REQUIRED WORK – When you transcribe the entries below, begin at their first line and stop after the line containing "Viewport: 974px width, 1232px height."; pictures stay out.

─── DATA FOR PROCESSING

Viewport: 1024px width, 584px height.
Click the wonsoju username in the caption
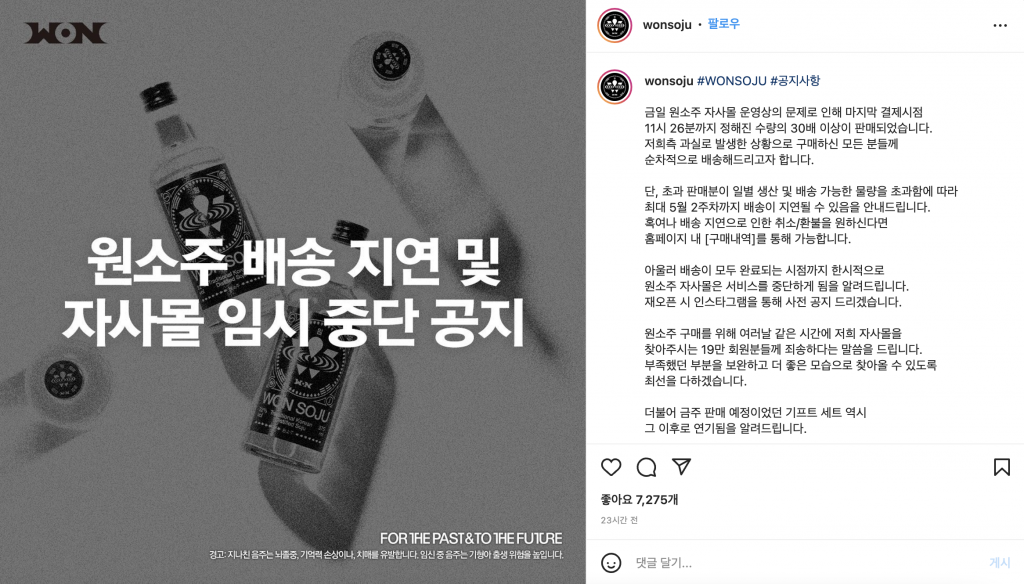pyautogui.click(x=669, y=81)
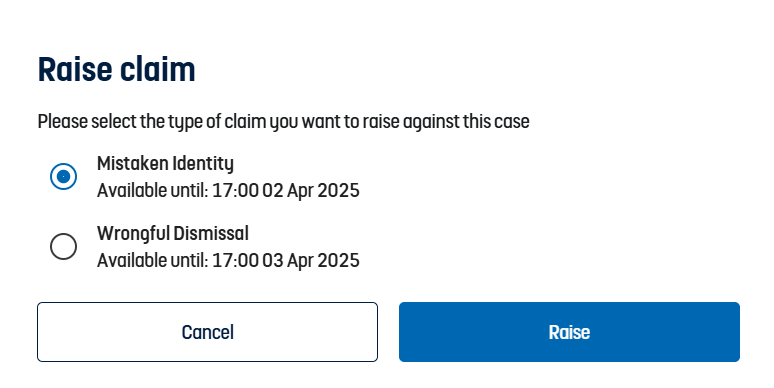Submit the claim with the blue Raise button

(569, 332)
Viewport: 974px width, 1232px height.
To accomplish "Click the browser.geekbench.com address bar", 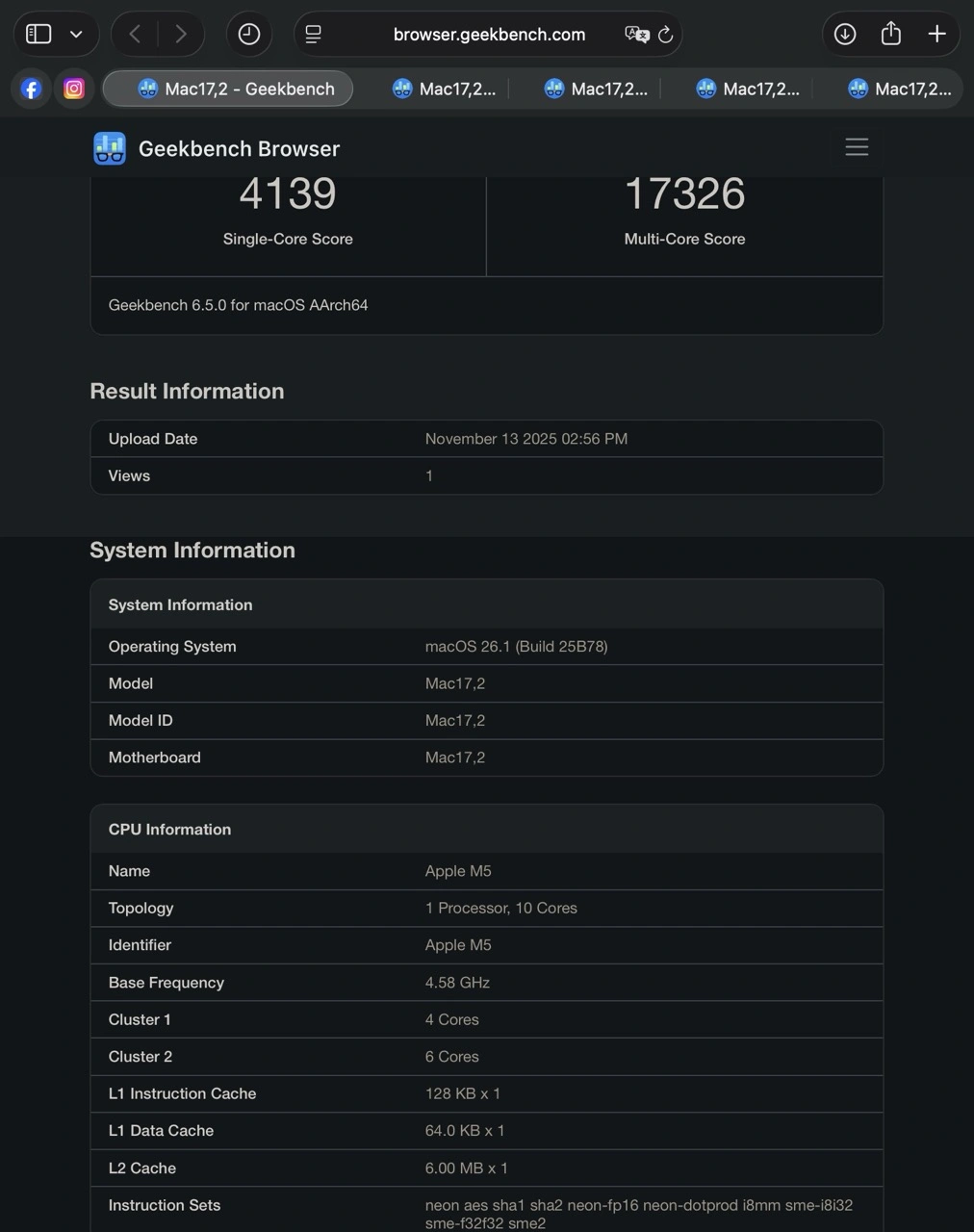I will click(x=488, y=34).
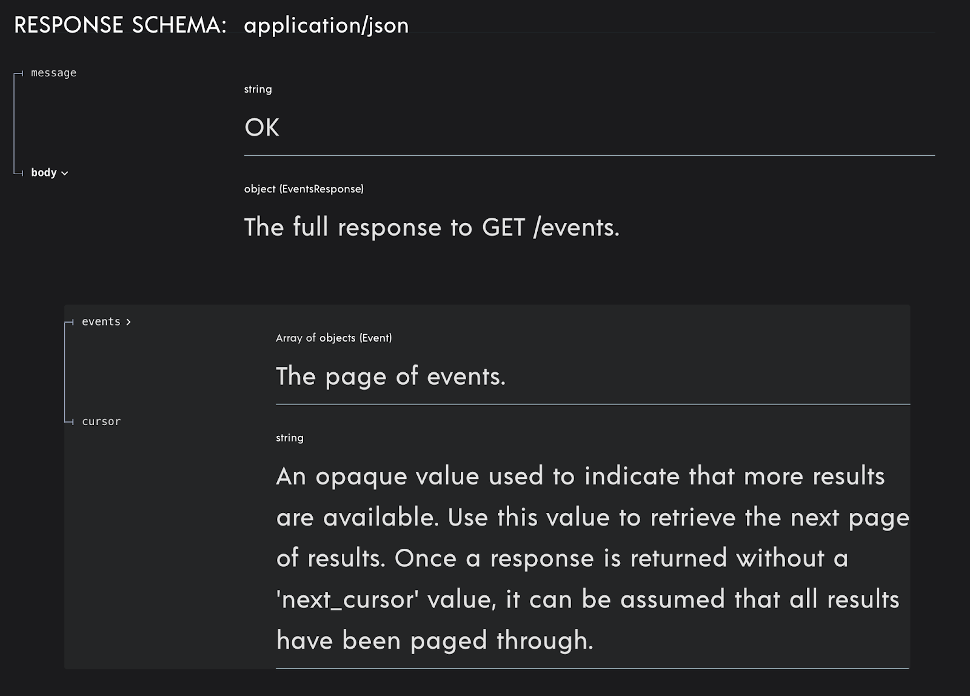
Task: Click the message property name
Action: click(54, 73)
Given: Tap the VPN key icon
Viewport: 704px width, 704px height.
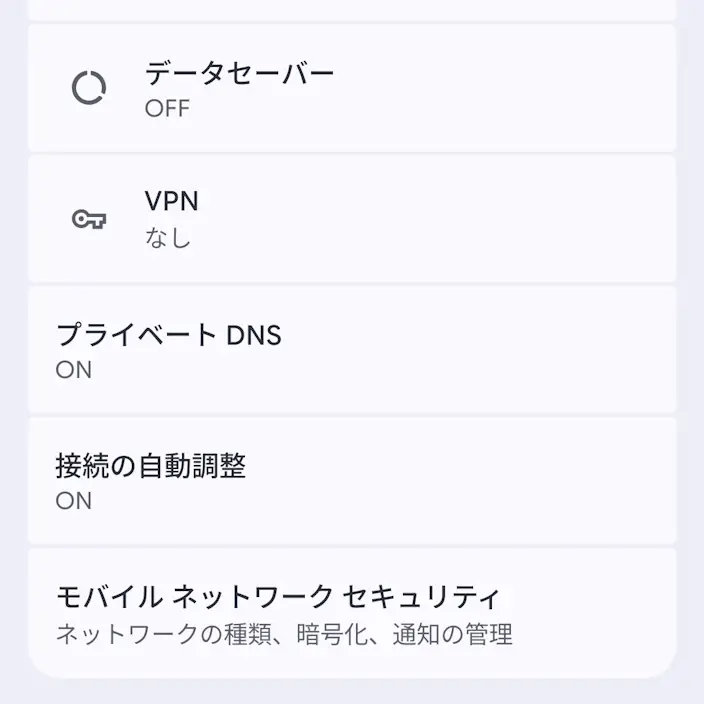Looking at the screenshot, I should 89,219.
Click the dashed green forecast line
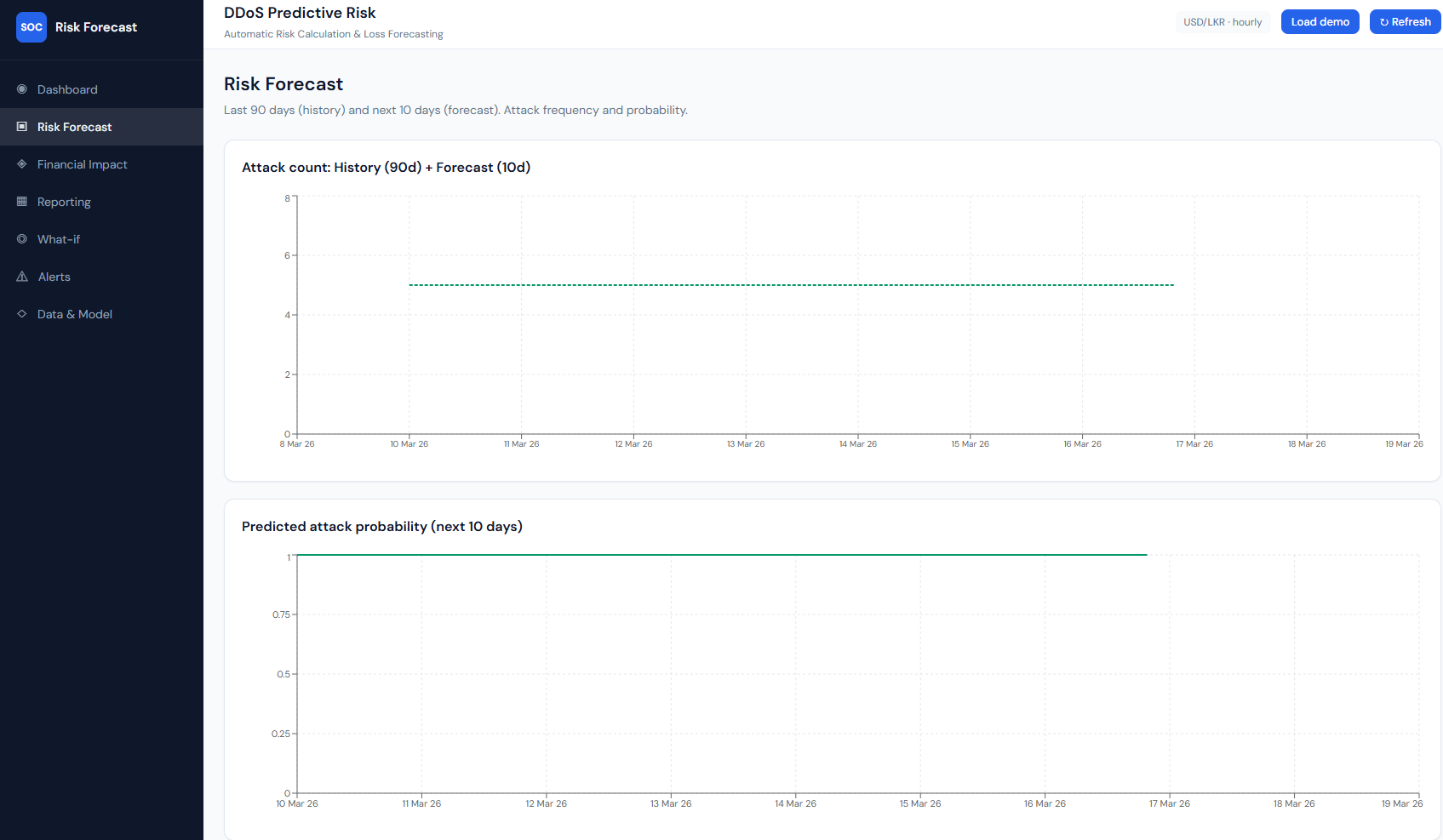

──────

RESULT OF THE EXERCISE –
Viewport: 1024px width, 584px height.
Click the wonsoju username in the caption
pyautogui.click(x=669, y=81)
Submit the claim with the blue Raise button

(569, 332)
Viewport: 974px width, 1232px height.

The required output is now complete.